CHRONIQUE
Art et structure
Mes chers internautes,
comme vous le voyez, mes premières heures matinales (il est 9h) sont pour vous. Elles désirent vous faire part d'un travail en cours qui me passionne et qui est en cours d'impression à tirage restreint :"les codons du Ring". Mais il concerne aussi une analyse passionnante sur la structure d'une fugue de Bach, extraite de l'Art de la Fugue, son oeuvre dernière et restée inachevée. J' attends la venue imminente de Sandrine pour y ajouter des photos.
Les codons du Ring met à jour la structure hyperlogique sous jacente à l"oeuvre majeure de Wagner. Tous ont entendu parler des fameux leitmotivs, ces sortes de panneaux indicateurs, qui, après avoir résonné à l'orchestre annoncent tel personnage (Siegfried), tel événement (l'assassinat), tel lieu (la forêt et ses murmures.) Cela est si attendu, si logique, que cela peut sembler, au premier degré, simpliste.
Mais il y a le second degré qui montre que cette vision est superficielle. En effet les leitmotivs sont à leur tour constitués de codons, qui sont ce que l'atome est à la molécule. La structure des codons puise dans un vocabulaire exhaustif et commun à ce que l'on nomme la musique expressive, de Bach à Berg. Par exemple le codon qui exprime la plainte est identique dans le Requiem de Mozart comme dans les Gurrelieder de Schönberg. Il s'agit d'un vocabulaire universel. Mais voilà : alors que le requiem ou la neuvième symphonie (de Mahler comme de Beethoven) emploient un nombre limité de ces micro-unités expressives, Wagner dans le Ring ( et uniquement dans le Ring) les utilise systématiquement TOUTES !
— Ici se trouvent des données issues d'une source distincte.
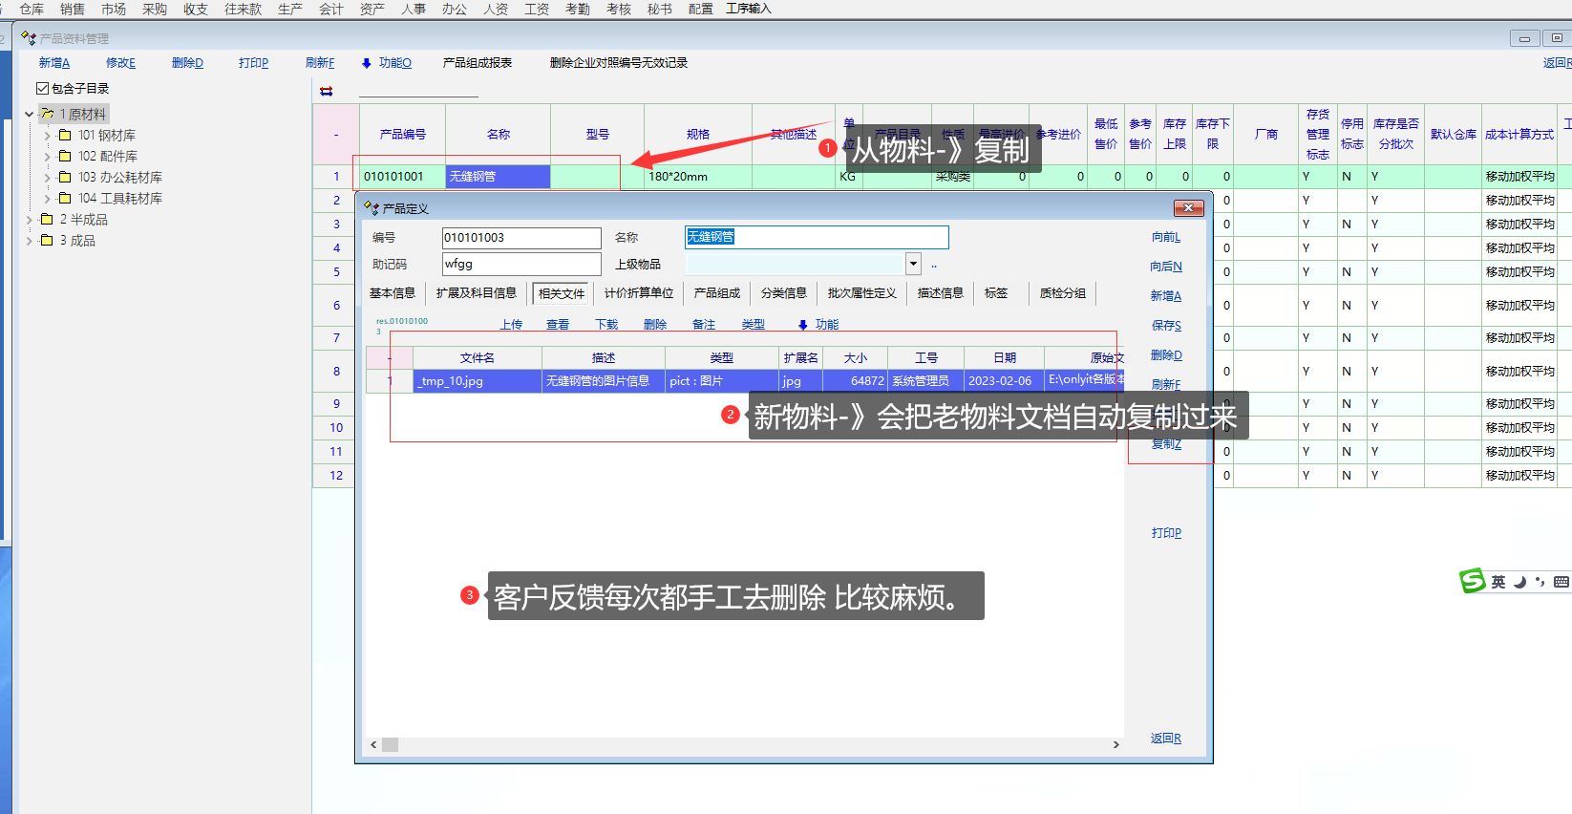This screenshot has height=814, width=1572.
Task: Click the 上传 link to upload a file
Action: pos(511,325)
Le livre en tirage limité "énumère la liste exhaustive des codons, et c'est un gros travail. Par exemple il y a des codons rythmiques hérités de la métrique grecque, des orchestraux inventés par Berlioz, etc.
Le cas de l'Art de la Fugue de J.S.Bach est encore plus mystérieux. Nous savons - ou tout au moins les musiciens le savent- qu'une fugue est une construction très formalisée, obéissant à des règles très précises et codifiées, à tel point que lorsque dans son Op.106 son chef d'oeuvre pour le piano, Beethoven s'est vu obligé d'ajouter :
con alcune licenze, avec quelques licences. Autrement il ne s'en tirait pas. En revanche cette fugue de l'Art de la Fugue apparaît comme un monument d'austérité formelle. Mais si l'on descend au niveau des codons on est saisis par la surprise : alors qu'à l'oreille tout semble logique et ordonné, comme une "vraie fugue" , à l'analyse approfondie tout n'est que chaos, improvisation, autogénérativité, comme si les phrases musicales, au lieu de suivre les règles formelles de la fugue, se développaient d'une manière interne, l'une engendrant la suivante selon une logique en perpétuelle mutation. Vous verrez cela dans la photo que Sandrine va introduire aujourdhui, je l'espère.
Pour ceux qui voudraient se procurer l'édition restreinte, il faut se presser et nous envoyer vos coordonnées par fax au 01 47 20 56 26 (au moins cela marche !)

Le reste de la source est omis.